New report highlights India’s potential to become a global hub for sustainable aviation fuel (SAF).
Alcohol-to-Jet fuel from ethanol pitched as the most strategic decarbonisation pathway.
Blending targets set at 1% by 2027, rising to 5% by 2030 for international flights.
High production costs and need for incentives flagged as key barriers.
Surplus agricultural residues in states like Punjab and UP could anchor SAF clusters.
India could emerge as a major global hub for Sustainable Aviation Fuel (SAF) on the back of its robust ethanol ecosystem, surplus agricultural residues and rapidly expanding aviation market, according to a new report.
The report, SAF Samarthya – The Opportunity of AtJ SAF in India, launched on September 15, 2025 by consultancy ICF in collaboration with the Sustainable Aviation Fuel Association (SAFA), underlined that with aviation contributing 2-3 per cent of global carbon emissions, India faces both a “challenge and opportunity” to decarbonise while sustaining its air travel boom.
The findings come ahead of the government’s planned national SAF policy to meet Carbon Offsetting and Reduction Scheme for International Aviation (CORSIA) norms and decarbonise the sector.
The paper pitched Alcohol-to-Jet (AtJ) SAF, produced from ethanol, as the most strategic pathway for India to cut emissions, reduce crude oil imports and create green jobs.
“India stands at a pivotal juncture in its sustainable aviation journey. We need a roadmap that not only sets the blueprint for SAF production and uptake but makes all stakeholders key custodians of this transition,” said Vasudevan S, Head of Aviation, Travel and Tourism (India & APAC), ICF, in a statement.
India has set indicative SAF blending targets of 1 per cent by 2027, rising to 5 per cent by 2030 for international flights, equivalent to around 700 million litres of SAF demand by 2030.
Industry leaders including Indian Oil Corporation (IOCL), Bharat Petroleum (BPCL), Praj Industries, TruAlt Bioenergy and Avaada Group are already investing in production capacity and technology.
There has been some early progress. Praj Industries has commissioned a one kilolitre-per-day AtJ demo plant in Pune, while IOCL recently became the first domestic firm to secure ISCC-CORSIA certification at its Panipat refinery. Several second-generation (2G) ethanol plants by IOCL, BPCL and HPCL are also coming online, ensuring a ready feedstock base.
“We believe India has the raw materials, technological know-how and entrepreneurial spirit to build a thriving SAF ecosystem. What is required now is the collective will—commitment, collaboration and bold decision-making,” Rohit Kumar, SAFA secretary general, said in a statement.
India’s Ethanol Blending Programme (EBP), which scaled petrol blending from 1.5 per cent in 2014 to 20 per cent by 2025, offers a blueprint for SAF rollout, the paper noted.
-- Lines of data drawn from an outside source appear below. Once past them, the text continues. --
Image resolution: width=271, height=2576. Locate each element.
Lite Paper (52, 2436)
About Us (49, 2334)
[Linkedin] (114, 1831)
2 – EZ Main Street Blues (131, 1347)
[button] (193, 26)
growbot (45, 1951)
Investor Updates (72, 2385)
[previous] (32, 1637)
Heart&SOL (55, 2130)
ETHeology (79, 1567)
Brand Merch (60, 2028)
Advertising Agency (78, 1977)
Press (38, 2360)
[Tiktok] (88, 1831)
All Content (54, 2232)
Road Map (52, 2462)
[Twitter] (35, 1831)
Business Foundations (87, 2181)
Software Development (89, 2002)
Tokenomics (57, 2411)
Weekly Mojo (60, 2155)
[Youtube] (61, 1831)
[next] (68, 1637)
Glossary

Ethanol capacity has risen eightfold to 13.8 billion litres in under a decade, creating infrastructure, supply chains and policy experience that can be repurposed for AtJ.
India produces over 500 crore litres of ethanol annually and about 754 million tonnes of agricultural biomass, of which 228 million tonnes is surplus and available for energy use. Surplus feedstocks are concentrated in Punjab, Uttar Pradesh, Madhya Pradesh, Gujarat and Maharashtra, making them prime zones for SAF clusters.
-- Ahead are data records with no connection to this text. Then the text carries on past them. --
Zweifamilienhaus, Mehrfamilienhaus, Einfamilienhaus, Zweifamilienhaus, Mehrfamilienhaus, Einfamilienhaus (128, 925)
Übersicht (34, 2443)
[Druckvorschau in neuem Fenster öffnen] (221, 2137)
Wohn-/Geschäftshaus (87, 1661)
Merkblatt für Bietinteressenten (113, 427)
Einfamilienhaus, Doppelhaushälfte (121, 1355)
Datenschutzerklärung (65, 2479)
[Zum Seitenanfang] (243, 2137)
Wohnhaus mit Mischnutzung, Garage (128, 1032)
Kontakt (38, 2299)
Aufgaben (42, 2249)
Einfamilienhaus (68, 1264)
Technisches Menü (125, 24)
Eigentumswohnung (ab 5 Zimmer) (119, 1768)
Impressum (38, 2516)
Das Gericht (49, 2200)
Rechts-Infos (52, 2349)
“India has abundant agricultural waste, low-cost renewable energy and a large domestic aviation market. With a strategic push, we can decarbonise our skies and become a regional and global SAF hub,” Vijay Nirani, SAFA senior vice president, said in a statement.
However, high production costs — currently three to five times that of conventional jet fuel — remain the key barrier. Feedstock accounts for 50-70 per cent of costs, followed by capital-intensive conversion infrastructure.
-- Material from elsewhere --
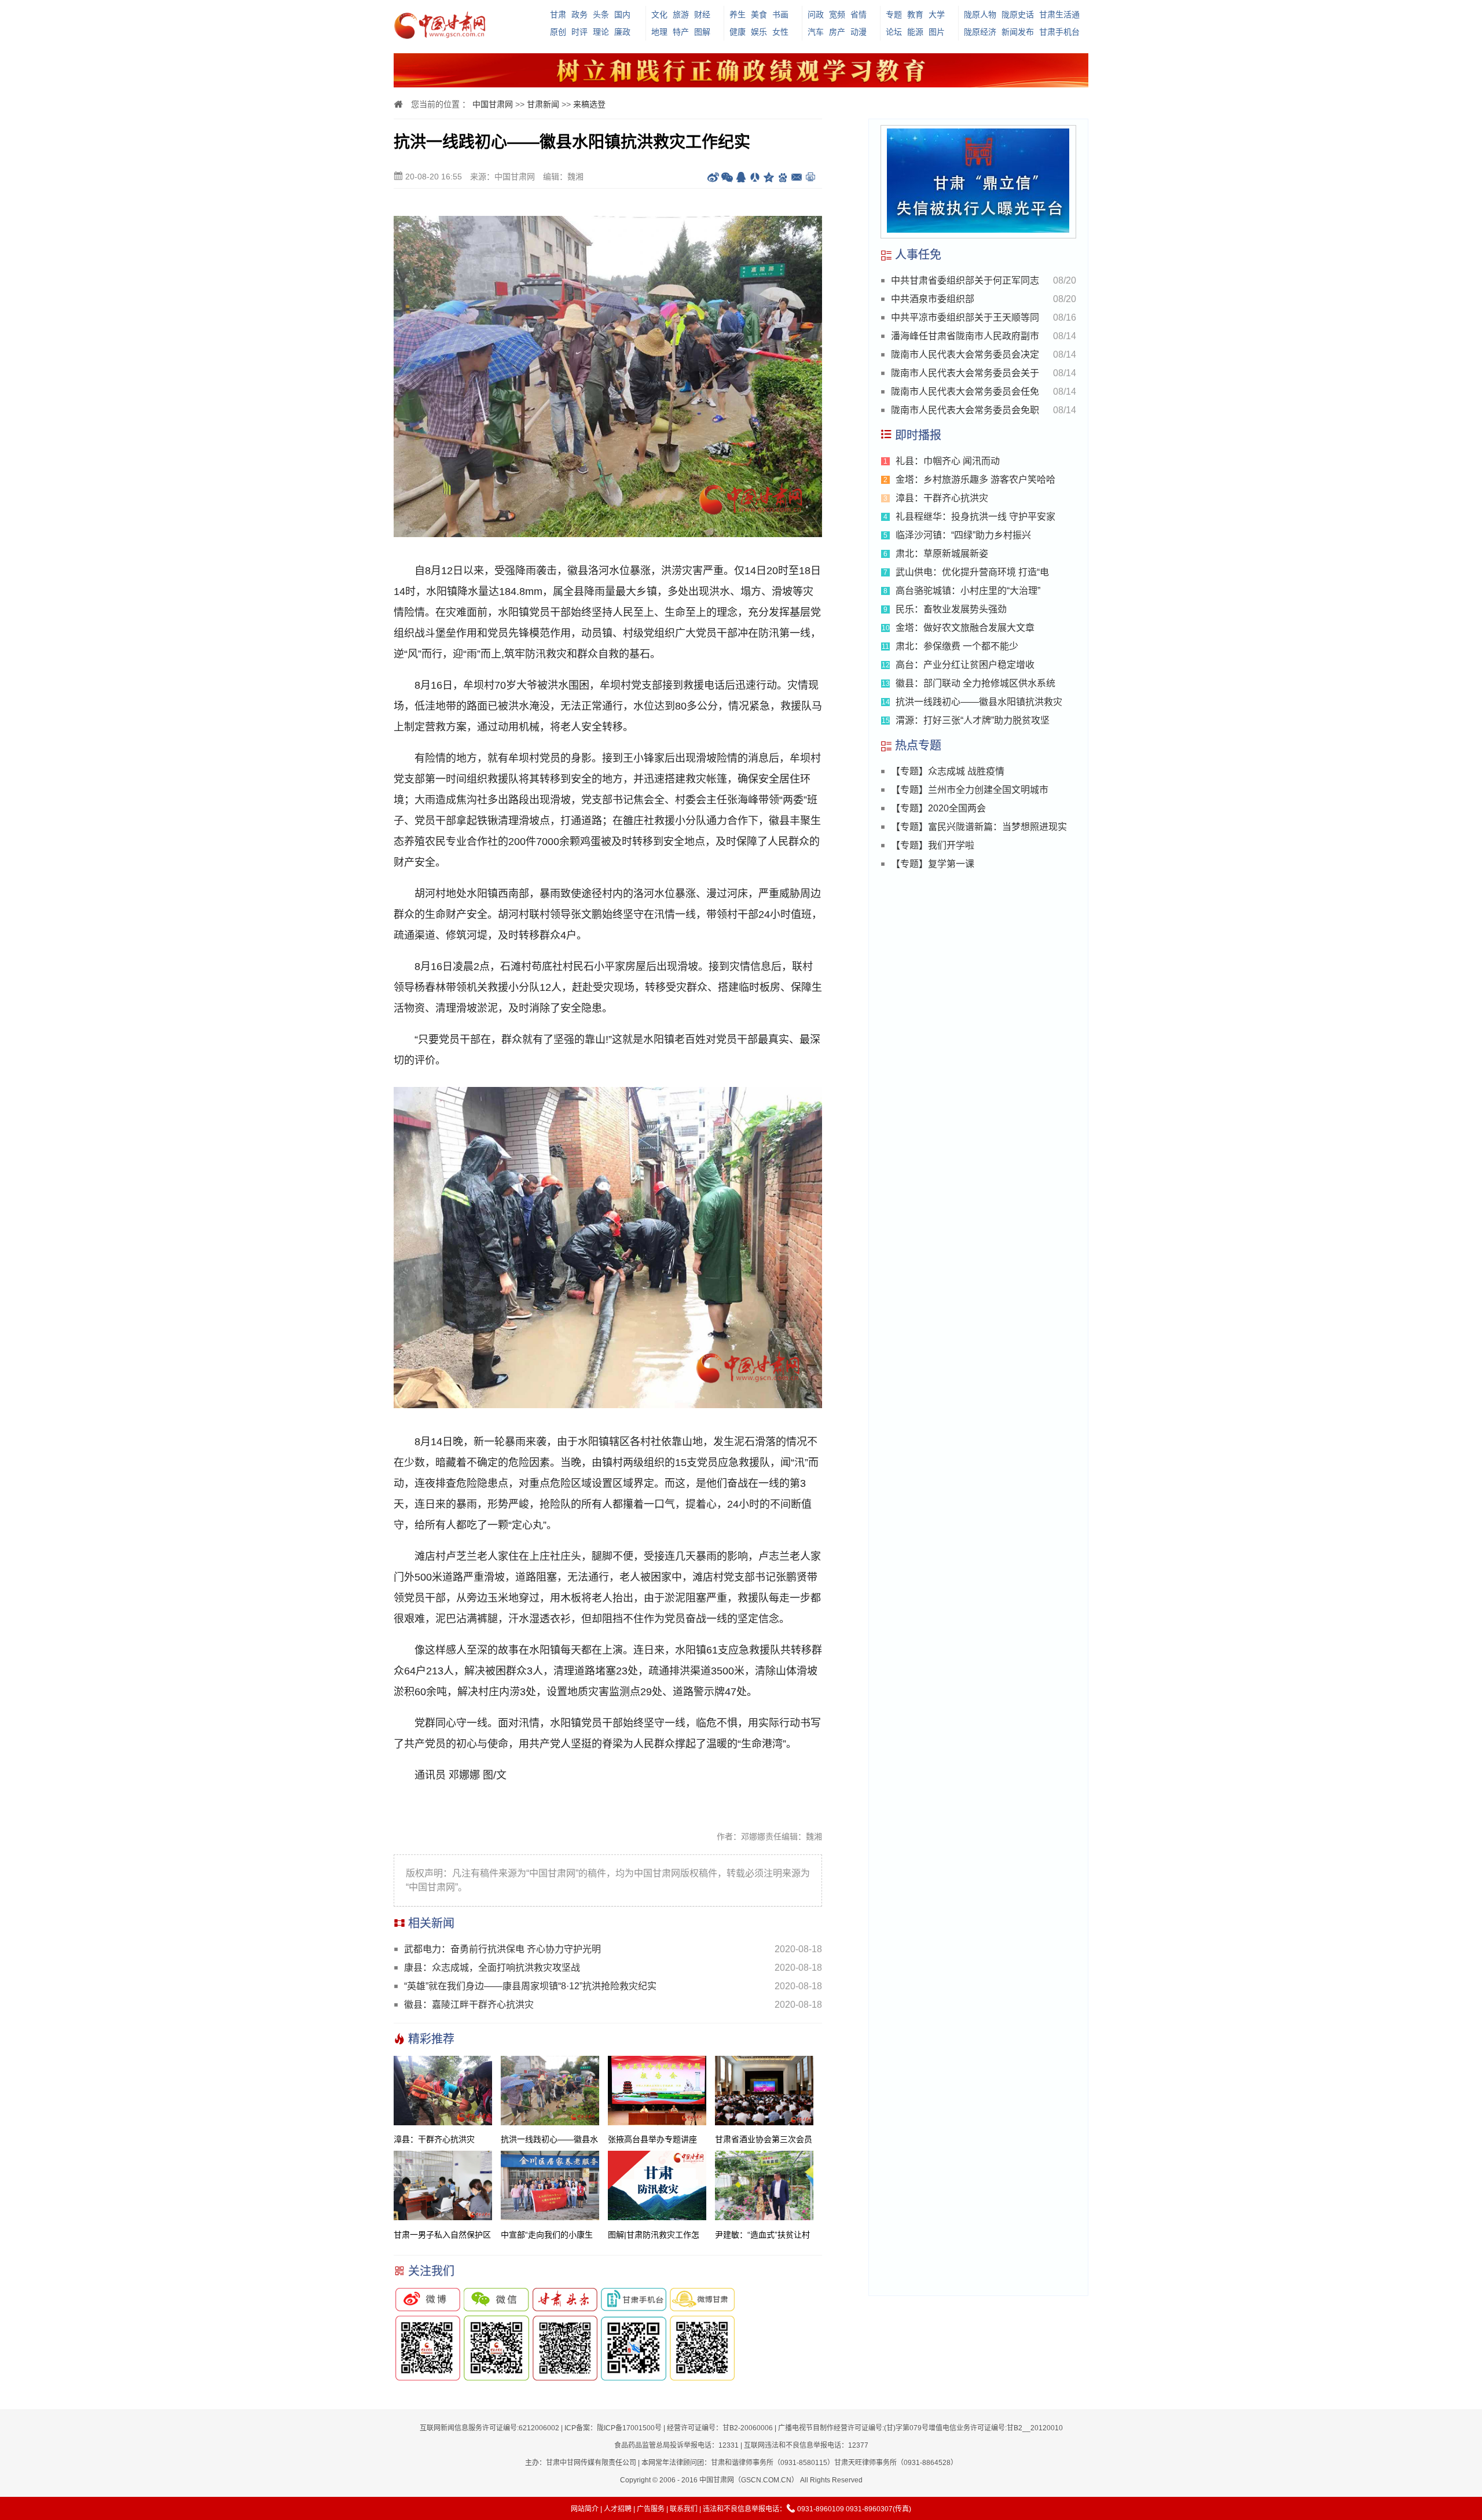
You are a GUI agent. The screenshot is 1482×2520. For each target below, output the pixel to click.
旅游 (681, 14)
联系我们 (684, 2509)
The report called for viability gap funding of Rs 150 crore per project, production-linked incentives, tax breaks, low-interest loans and carbon credit frameworks to de-risk private investment.
It also urged a national-level mapping of feedstocks, upgrades at airports and oil marketing terminals for SAF storage and blending, industry-academia skill programmes and stronger cross-ministerial coordination.
“Government incentives, a dedicated SAF consortium, and sustainable feedstock policies will be essential. With coordinated efforts, India can drive economic growth and innovation while meeting its climate goals,” stressed Jimmy Olsson, President, SAF Association.
ICF has projected that global SAF output will grow tenfold to nearly 20 million tonnes by 2030. After meeting domestic demand, the report argued that India could tap export markets with binding SAF mandates, turning aviation decarbonisation into a major economic opportunity.
“Together, government and industry can transform India’s aviation sector into a model of sustainable growth, innovation and climate leadership,” said Ajay Mathur, Mentor, SAF Association and former DG, International Solar Alliance.
If India replicates its ethanol success in SAF, the report concluded, it could not just participate in the global clean fuel transition but shape it, emerging as a key driver of innovation, investment and leadership in sustainable aviation.